Slashdot Mirror


Research Highlights How AI Sees and How It Knows What It's Looking At

anguyen8 writes Deep neural networks (DNNs) trained with Deep Learning have recently produced mind-blowing results in a variety of pattern-recognition tasks, most notably speech recognition, language translation, and recognizing objects in images, where they now perform at near-human levels. But do they see the same way we do? Nope. Researchers recently found that it is easy to produce images that are completely unrecognizable to humans, but that DNNs classify with near-certainty as everyday objects. For example, DNNs look at TV static and declare with 99.99% confidence it is a school bus. An evolutionary algorithm produced the synthetic images by generating pictures and selecting for those that a DNN believed to be an object (i.e. "survival of the school-bus-iest"). The resulting computer-generated images look like modern, abstract art. The pictures also help reveal what DNNs learn to care about when recognizing objects (e.g. a school bus is alternating yellow and black lines, but does not need to have a windshield or wheels), shedding light into the inner workings of these DNN black boxes.

14 of 130 comments (clear)

  1. Automatic cars are just around the corner... by HornWumpus · · Score: 4, Funny

    Unfortunately they are wrapped around a tree; just around the corner. Mistook a bee 3 inches from the camera for a school bus.

*Recorded information*.
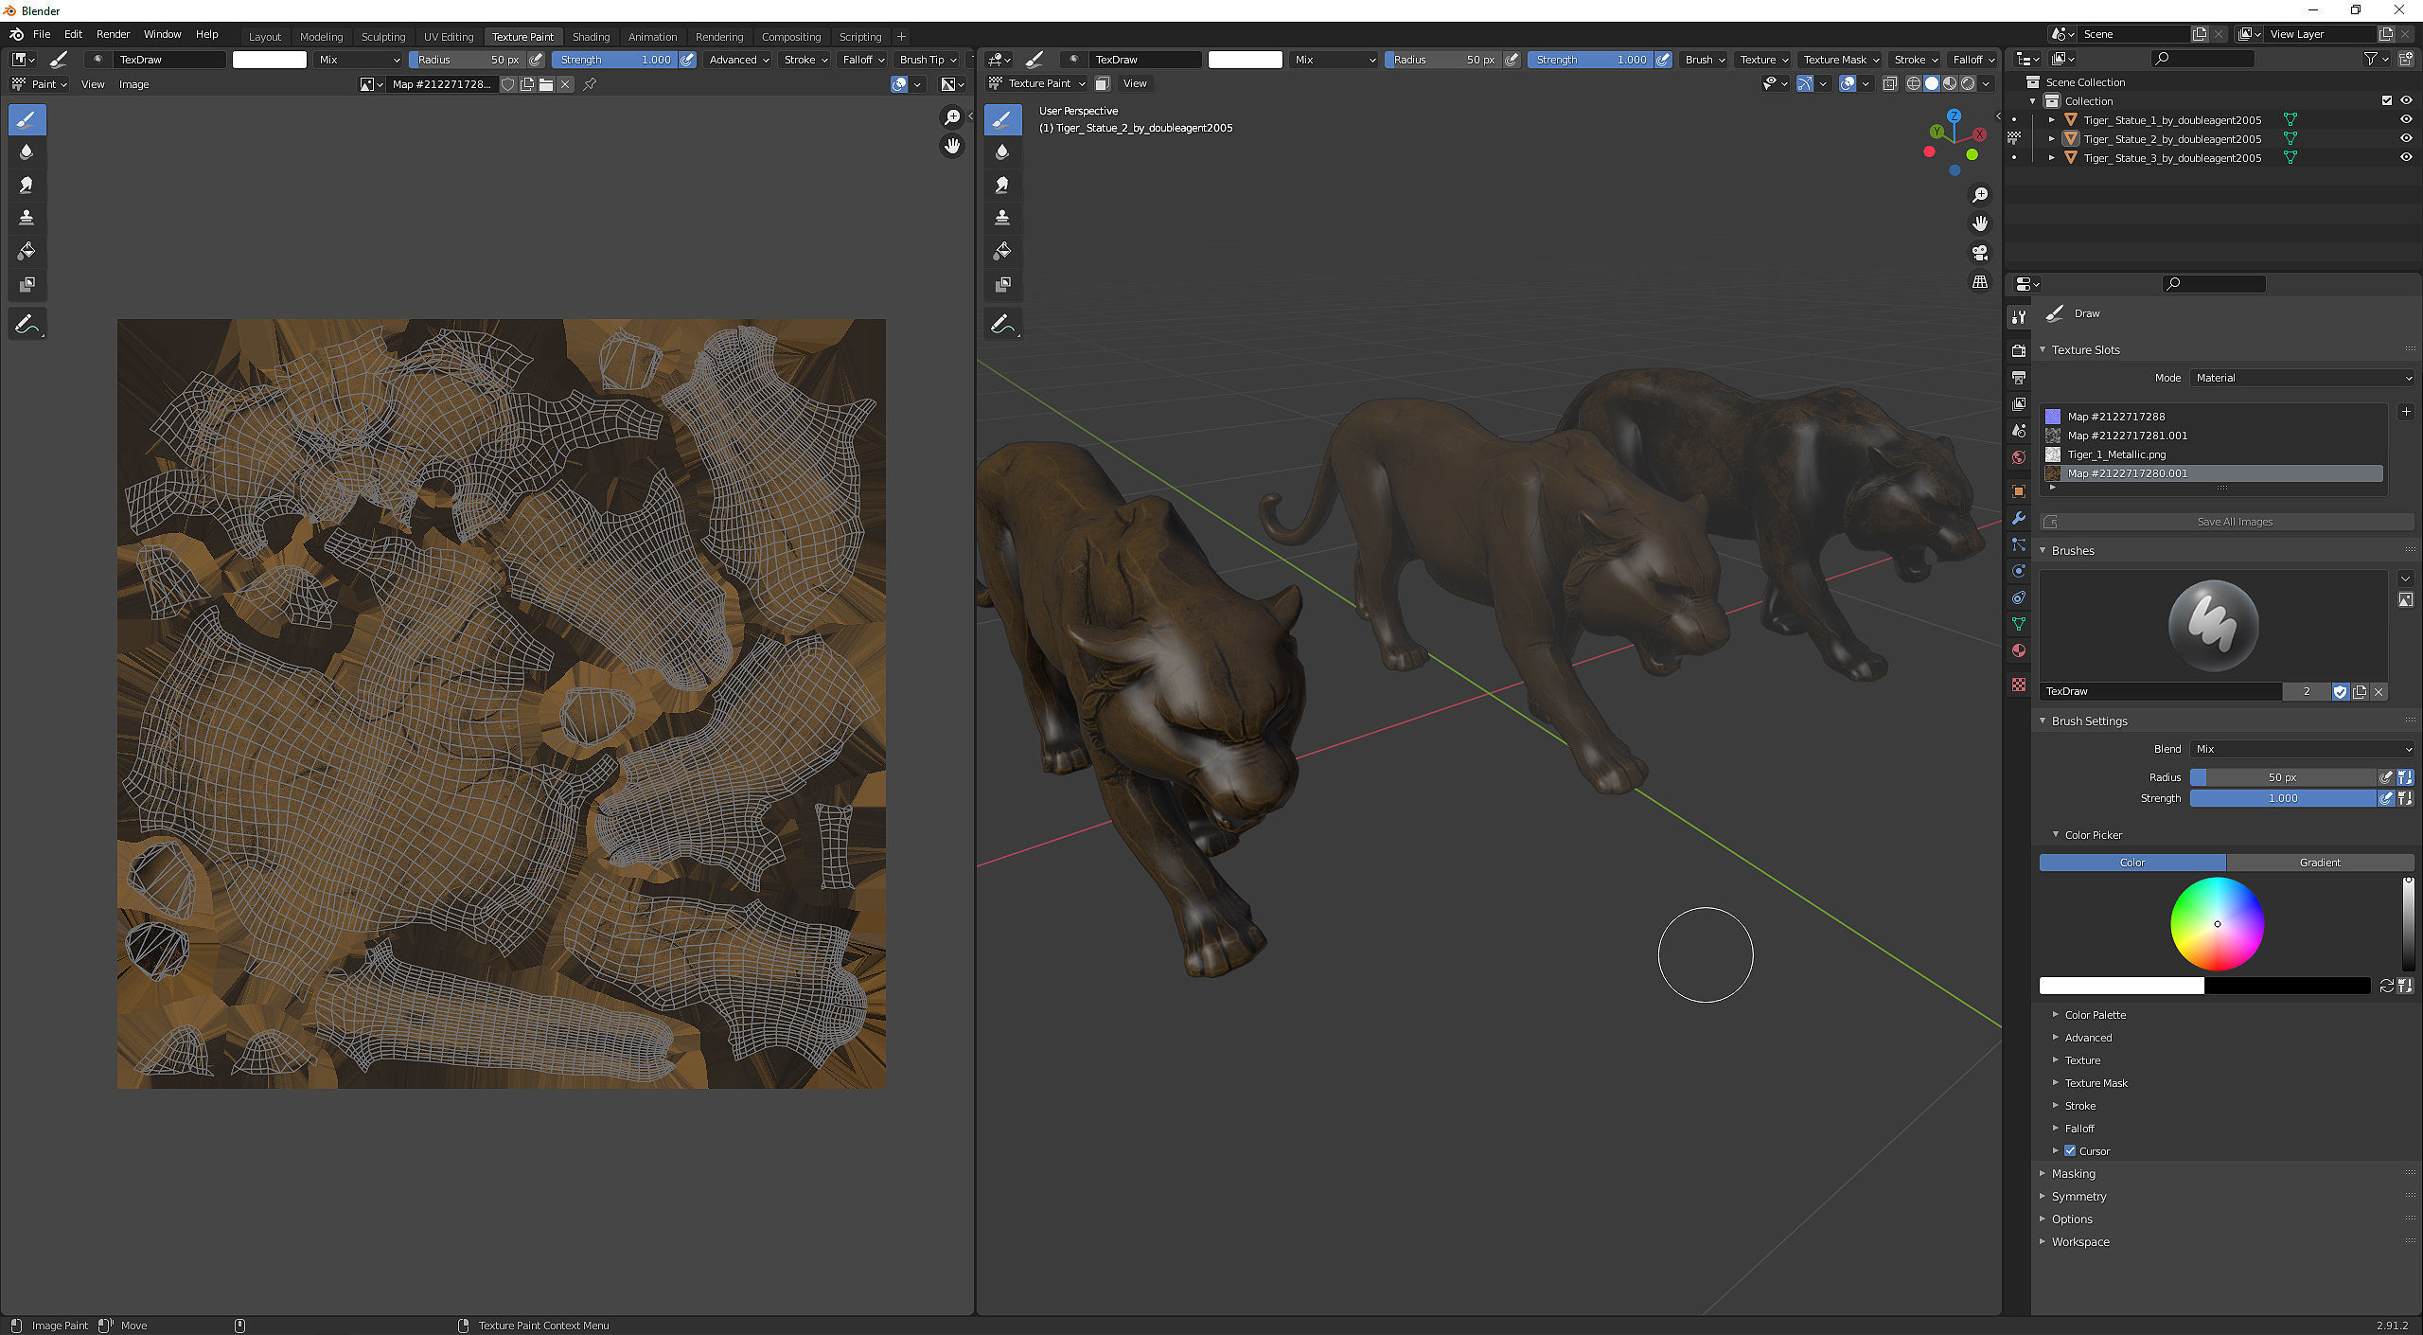Switch to perspective/orthographic grid view icon
Viewport: 2423px width, 1335px height.
(1979, 282)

*Prompt*. Pick up the Slashdot thread about how neural networks see images right after its last comment, and carry it further.

*Reply to the exercise*.
    --
    John McAfee 'It was like that time I hired that Bangkok prostitute; to do my taxes, while I fucked my accountant'
    1. Re:Automatic cars are just around the corner... by peon_a-z,A-Z,0-9$_+! · · Score: 4, Interesting

      Everytime I see this topic appear on Slashdot (Last time) I think:

      You're putting a neural network (NN) through a classification process where it is fed this image as a "fixed input", where the input's constituent elements are constant, and you ask it to classify correctly the same way as a human would. The problem with this comparison is the human eye does not see a "constant" input stream; the eye captures a stream of images, each slightly skewed as your head moves and the images changes slightly. Based on this stream of slightly different images, the human identifies an object.

      However, in this research, time and again a "team" shows a "fault" in a NN by taking a single, nonvarying image input to a NN and calling it a "deep flaw in the image processing network", and I just get a feeling that they're doing it wrong.

      To your topic though: You better hope your car is not just taking one single still image and performing actions based on that. You better hope your car is taking a stream of images and making decisions, which would be a completely different class of problem than this.

    2. Re:Automatic cars are just around the corner... by reve_etrange · · Score: 3, Informative

      You better hope your car is not just taking one single still image and performing actions based on that.

      In fact, most of them don't use computer vision much at all. Google's self-driving car for example uses a rotating IR laser to directly measure its surrounds.

      --
      .: Semper Absurda :.
  2. Reverse OCR by yarbo · · Score: 5, Interesting

    Reminds me of the reverse OCR tumblr. It generates patterns of squiggles a human could never read but the OCR recognizes as a word.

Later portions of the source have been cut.